Darkness is all around us but if we have the eyes to see, as did the magi, there are guiding stars, some of them supernovas like Mother Theresa or Archbishop Desmond Tutu, some of them tiny little stars that most people will never notice, like the person sitting beside us in church, or the neighbour who brings us a casserole when we are ill. The darkness has never been able to put the light out.
Darkness in Ourselves
But of course darkness is not only around us, it is also within us. Carl Jung was the foremost 20th century philosopher of the human psyche to speak about the darkness within:
Unfortunately there can be no doubt that man is, on the whole, less good than he imagines himself or wants to be. Everyone carries a shadow, and the less it is embodied in the individual's conscious life, the blacker and denser it is. If an inferiority is conscious, one always has a chance to correct it. Furthermore, it is constantly in contact with other interests, so that it is continually subjected to modifications. But if it is repressed and isolated from consciousness, it never gets corrected.
Interesting that Jung connects the darkness within with our sense of inferiority, or more particularly with the bits of ourselves that we don’t like:
The Shadow in general has to do with those parts of ourselves that we dislike and are reluctant to acknowledge. We like to think of ourselves as honest, straightforward, generous, etc. - 'only too willing', when, in fact we are not really, or at least not always these things. What happens is that we project the Shadow upon others. For example we get angry at others when they display OUR FAULTS. In coming to grips with our Shadow, the individual must discover the relativity of good and evil and come to accept the Shadow as part of him/herself and as having some value...
Jung’s ideas were something of a star which many people in the 20th century followed and, in following, found freedom from their own demons. The light that it cast on their troubled souls eliminated the darkness of self doubt and fear.
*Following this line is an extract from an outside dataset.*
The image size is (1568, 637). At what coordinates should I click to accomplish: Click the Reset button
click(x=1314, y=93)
God knows, many more people need to see this star and be released from the deep darkness of depression before the darkness does extinguish the light for them forever.
Christ the light of the world
There are many stars that shine in the world around us and the world within us, and they are a wonder. But the star that guided the magi was not an end in itself, it pointed to another light, another truth; it pointed to a small town in Israel where they found and paid homage to a child with its mother, opened their treasure chests and presented gifts worthy of royalty.
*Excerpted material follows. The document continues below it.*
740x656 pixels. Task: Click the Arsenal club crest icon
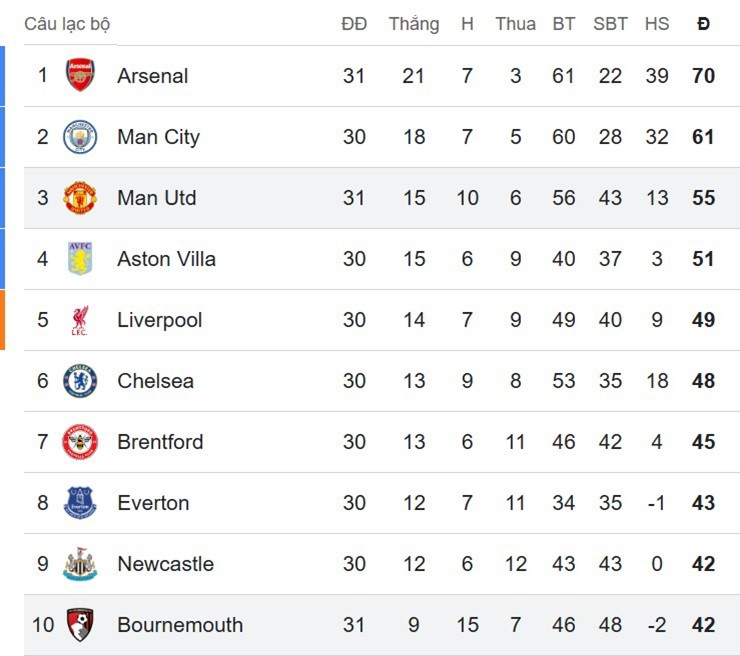point(80,76)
For the magi, the arrival in Bethlehem signalled the end of one journey and the beginning of another. Like Simeon in the temple, their eyes looked upon something that for them was a wonder. Like Simeon they could depart in peace for they had found what they were looking for. But unlike Simeon, they had to return to their own country to pick up where they left off before their great pilgrimage began. But as with so many other pilgrims, life would never be the same again for them. Without ever hearing a word of Jesus’ teaching, without ever hearing the stories of his death and resurrection, this simple encounter with the Christ child would become the defining moment of their lives.
The story of the magi is the classic portrayal of what happens when human beings are encountered by God, when mortals are confronted by the eternal. Whether it be Moses before the burning bush, or the Apostle Paul on the road to Damascus, or a bunch of astrologers falling down on their faces before a baby, when the mystery of God opens up before us, we cannot walk away unchanged.